The U.S. Securities and Exchange Commission (SEC) has flagged 28 companies it alleged have been soliciting investors without obtaining the required registration. Of these 28 companies, 8 have been offering digital currency services.
In its press release, the regulator revealed that it was also flagging three impersonators of genuine firms and six fake regulators. It claims that these firms have been targeting primarily non-U.S. investors using misleading information.
The alleged digital currency scammers on the SEC’s list include Axtrading Investment, SmartCoins24, RetireWell Investors and Passive Trade Plan.
One of these, Axtrading, claims to be “the world’s largest and most trusted exchange institution in the decentralized finance space.” It further claims to have processed more than $3 billion for over 1 million clients in 200+ jurisdictions. It also offers stocks, indices and commodities.
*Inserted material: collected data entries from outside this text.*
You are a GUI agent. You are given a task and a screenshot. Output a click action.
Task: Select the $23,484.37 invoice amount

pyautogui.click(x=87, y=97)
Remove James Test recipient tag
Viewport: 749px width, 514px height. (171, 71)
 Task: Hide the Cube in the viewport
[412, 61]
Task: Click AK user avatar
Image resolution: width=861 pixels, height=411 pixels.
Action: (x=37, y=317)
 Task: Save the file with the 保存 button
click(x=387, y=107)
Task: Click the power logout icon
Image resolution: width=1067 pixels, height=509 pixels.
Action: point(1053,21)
SmartCoins24 touts itself to be a globally reputable trading platform, offering BTC, ETH, Litecoin and more. Its Basic account requires a $250 deposit, with its Ultimate account going for $50,000.
The scammers have also been targeting retirees with digital currency products. One of these is RetireWell Investors, a fake firm that offers BTC trading services with a “guaranteed 3% weekly return on investment.” The minimum investment stands at $500.
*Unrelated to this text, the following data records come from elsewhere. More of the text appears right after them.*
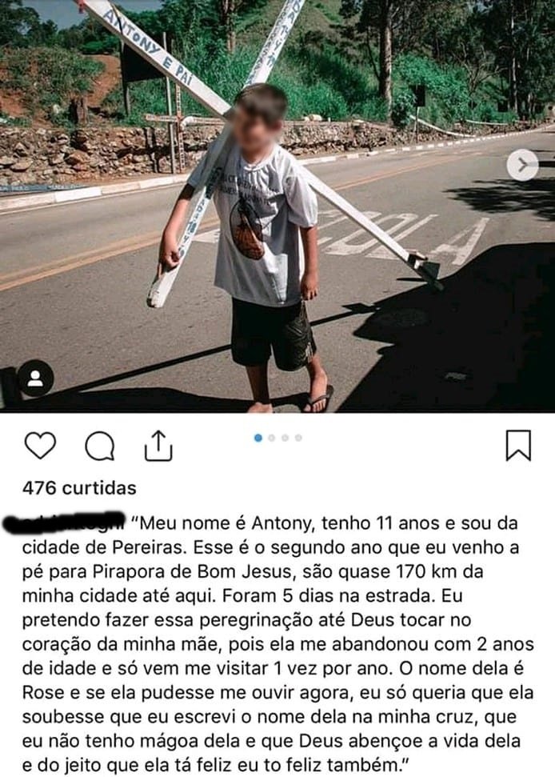Viewport: 555px width, 777px height.
Task: Tap the caption's first line starting 'Meu nome é Antony'
Action: [325, 523]
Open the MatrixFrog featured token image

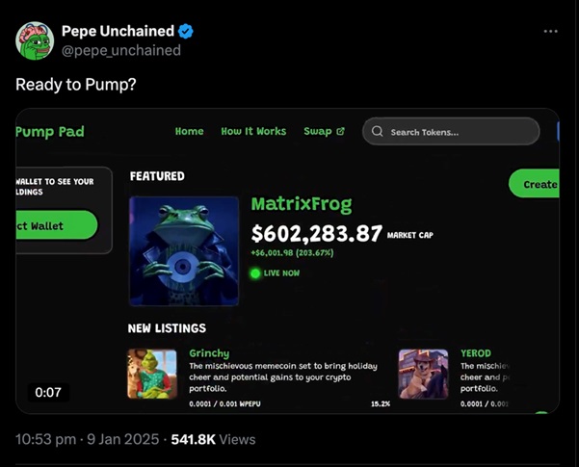[x=183, y=250]
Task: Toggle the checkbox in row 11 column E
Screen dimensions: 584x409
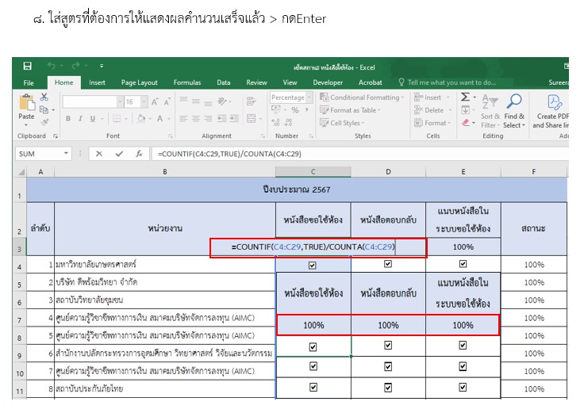Action: tap(463, 388)
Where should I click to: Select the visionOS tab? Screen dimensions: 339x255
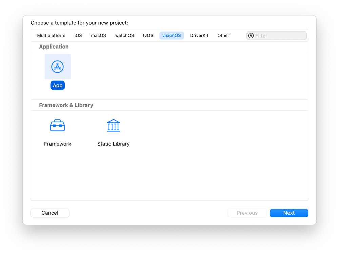point(172,36)
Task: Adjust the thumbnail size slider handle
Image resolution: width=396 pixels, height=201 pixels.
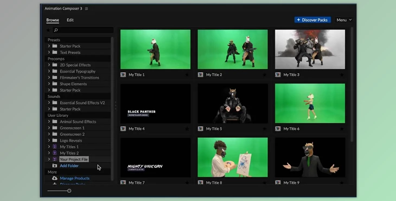Action: tap(69, 191)
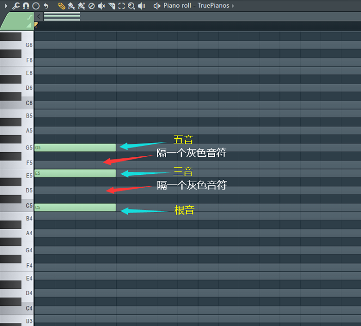Click the horizontal scrollbar thumb
Viewport: 361px width, 326px height.
[x=62, y=17]
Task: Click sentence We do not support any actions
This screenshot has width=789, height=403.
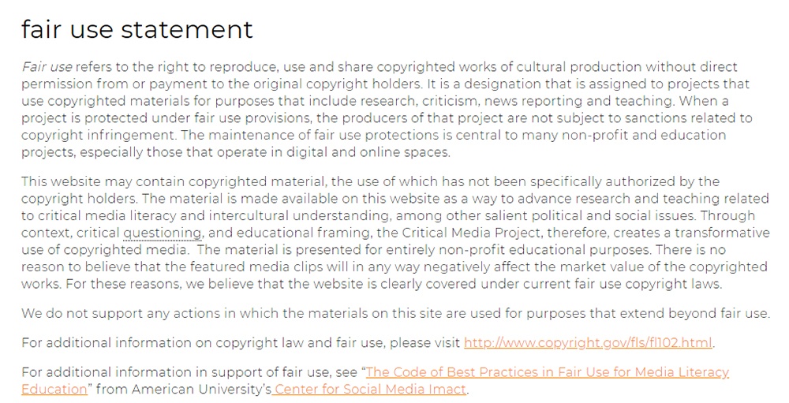Action: point(395,313)

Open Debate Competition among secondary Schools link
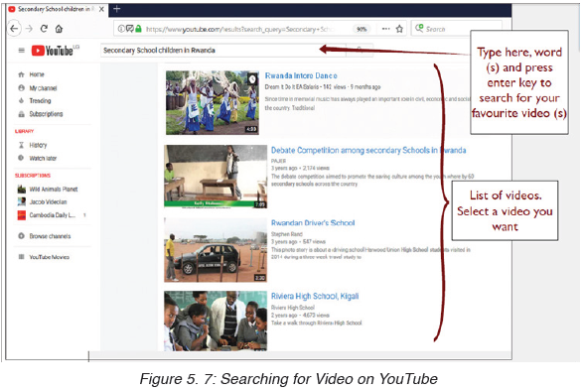[368, 150]
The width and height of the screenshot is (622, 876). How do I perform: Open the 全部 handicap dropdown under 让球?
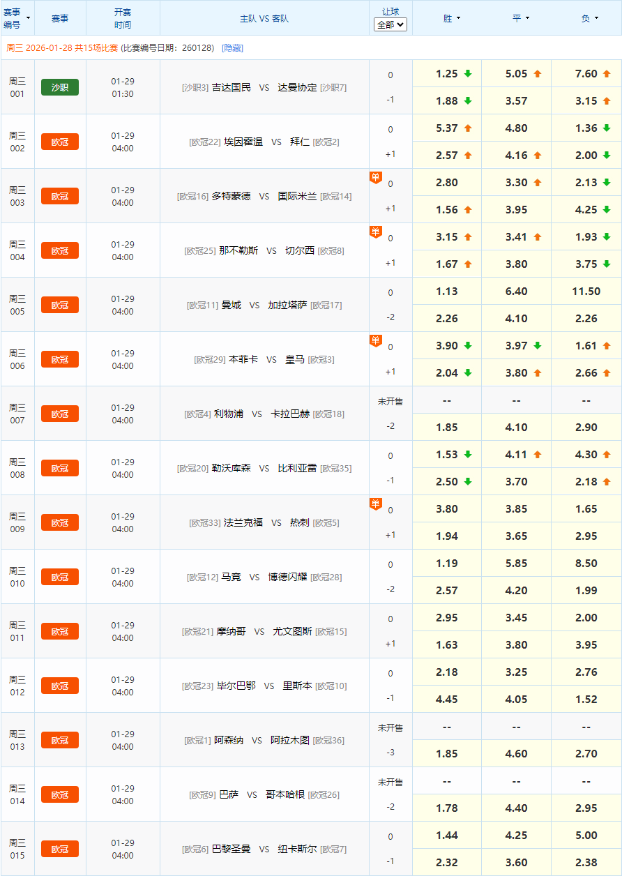click(x=390, y=25)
These, and several other firms, were added to the SEC’s Public Alert: Unregistered Soliciting Entities (PAUSE) list. This list enables investors to better inform themselves about possibly fraudulent firms.
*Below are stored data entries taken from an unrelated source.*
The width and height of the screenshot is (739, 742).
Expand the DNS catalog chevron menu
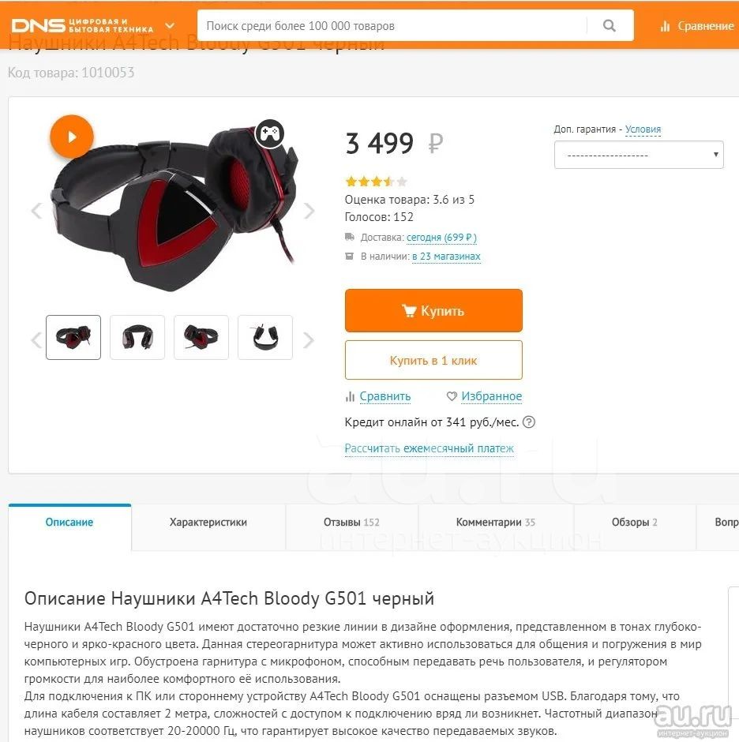[x=170, y=25]
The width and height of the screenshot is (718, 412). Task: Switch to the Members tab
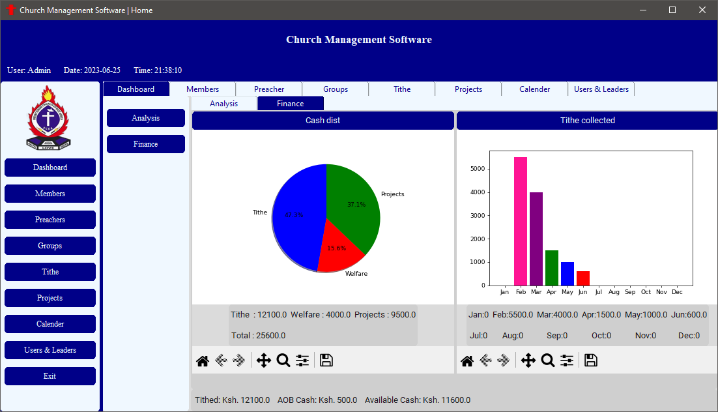pos(203,89)
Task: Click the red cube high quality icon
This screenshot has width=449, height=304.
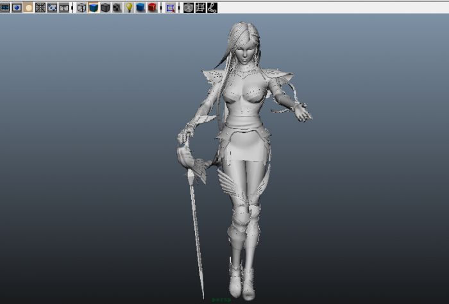Action: (152, 8)
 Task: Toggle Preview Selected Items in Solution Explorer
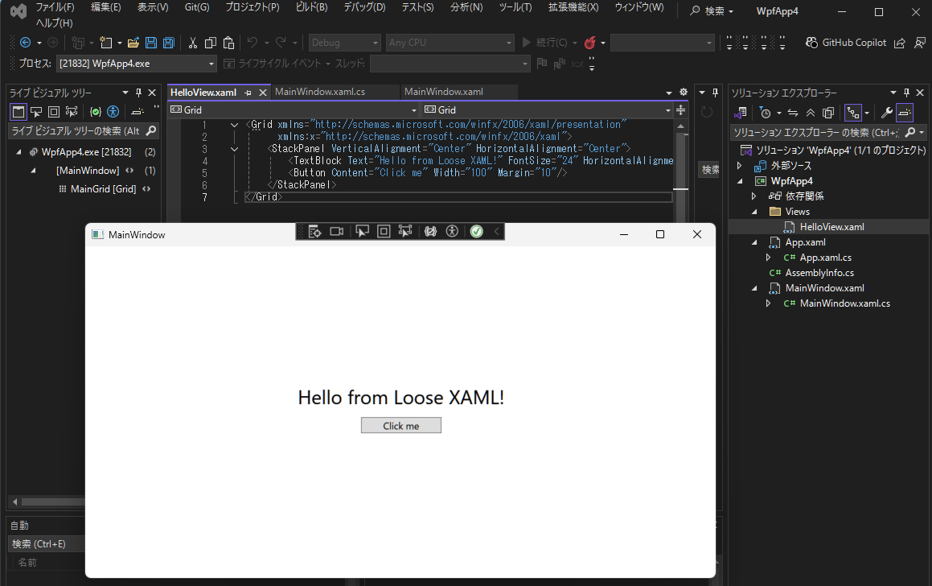[x=905, y=113]
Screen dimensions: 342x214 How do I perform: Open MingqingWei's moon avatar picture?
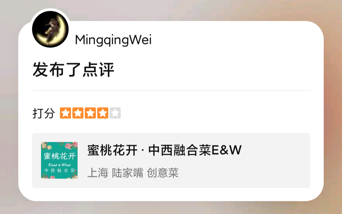coord(50,29)
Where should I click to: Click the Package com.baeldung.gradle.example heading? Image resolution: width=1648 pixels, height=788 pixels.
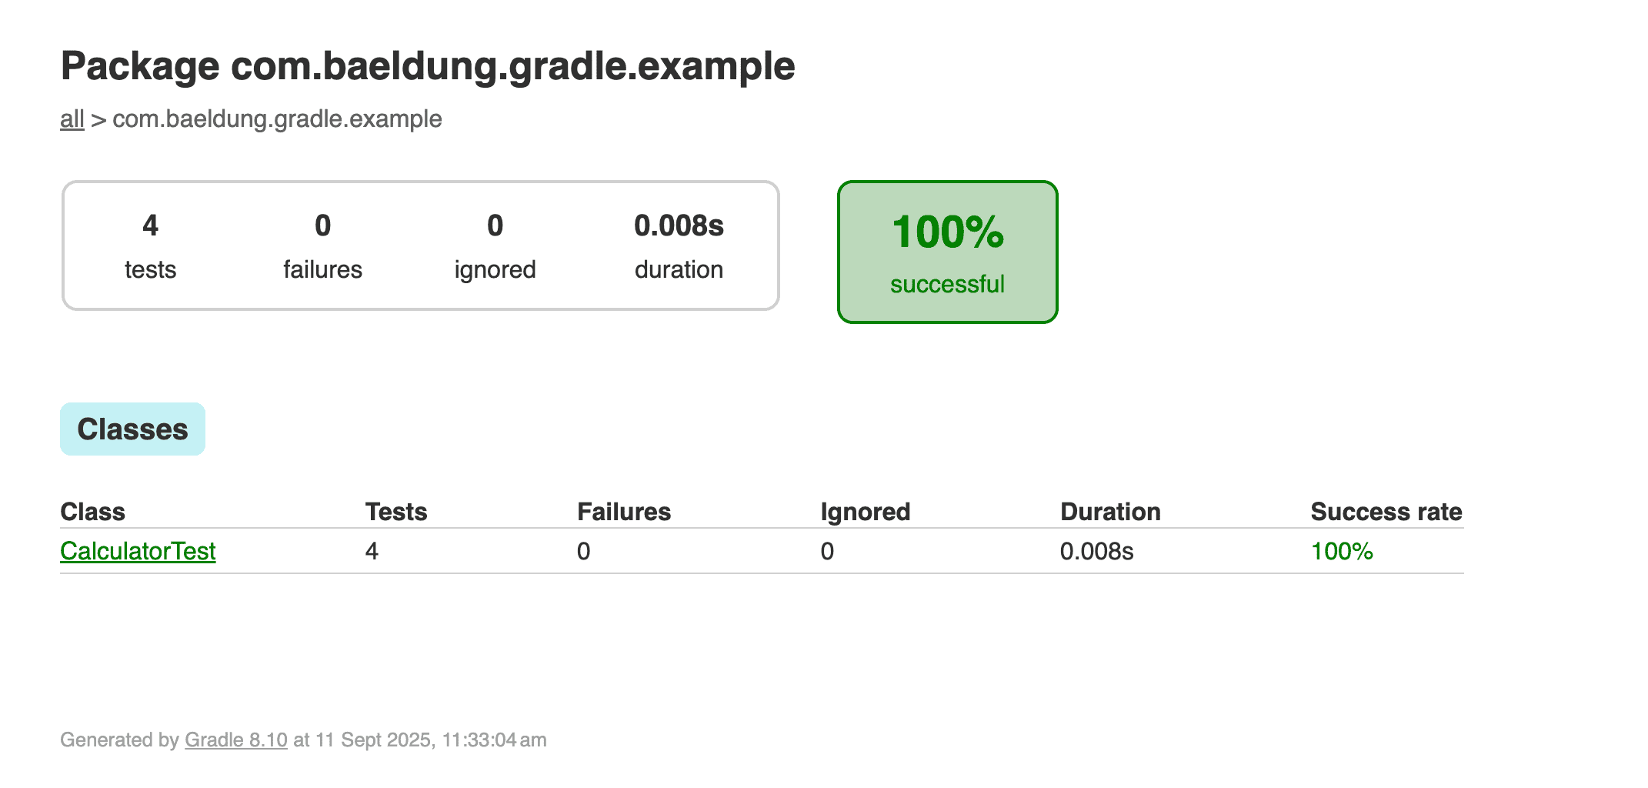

Commenting on the latest batch of companies on the PAUSE list, the Chief of the SEC’s Office of Market Intelligence Jennifer Diamantis stated, “By updating the PAUSE list, we continue to provide the public with information we have learned in reviewing tips, complaints, referrals, and other sources so that investors can be alerted to potential fraud before they invest.”
For years, the U.S. securities regulator has been cracking down on fraudsters and scammers especially in the digital industry. One of its most high-profile cases in recent weeks has been against Ripple, the company behind XRP. Former SEC chair Jay Clayton sued the company in December for selling unregistered securities.
Clayton’s position at the helm of the watchdog is set to be assumed by Gary Gensler as part of the Joe Biden’s administration takeover. As CoinGeek reported, Gensler is expected to enforce tougher regulations for the industry. His previous stint as the head of the CFTC saw the regulator adopt a more hands-on approach in the wake of the 2008 financial crisis.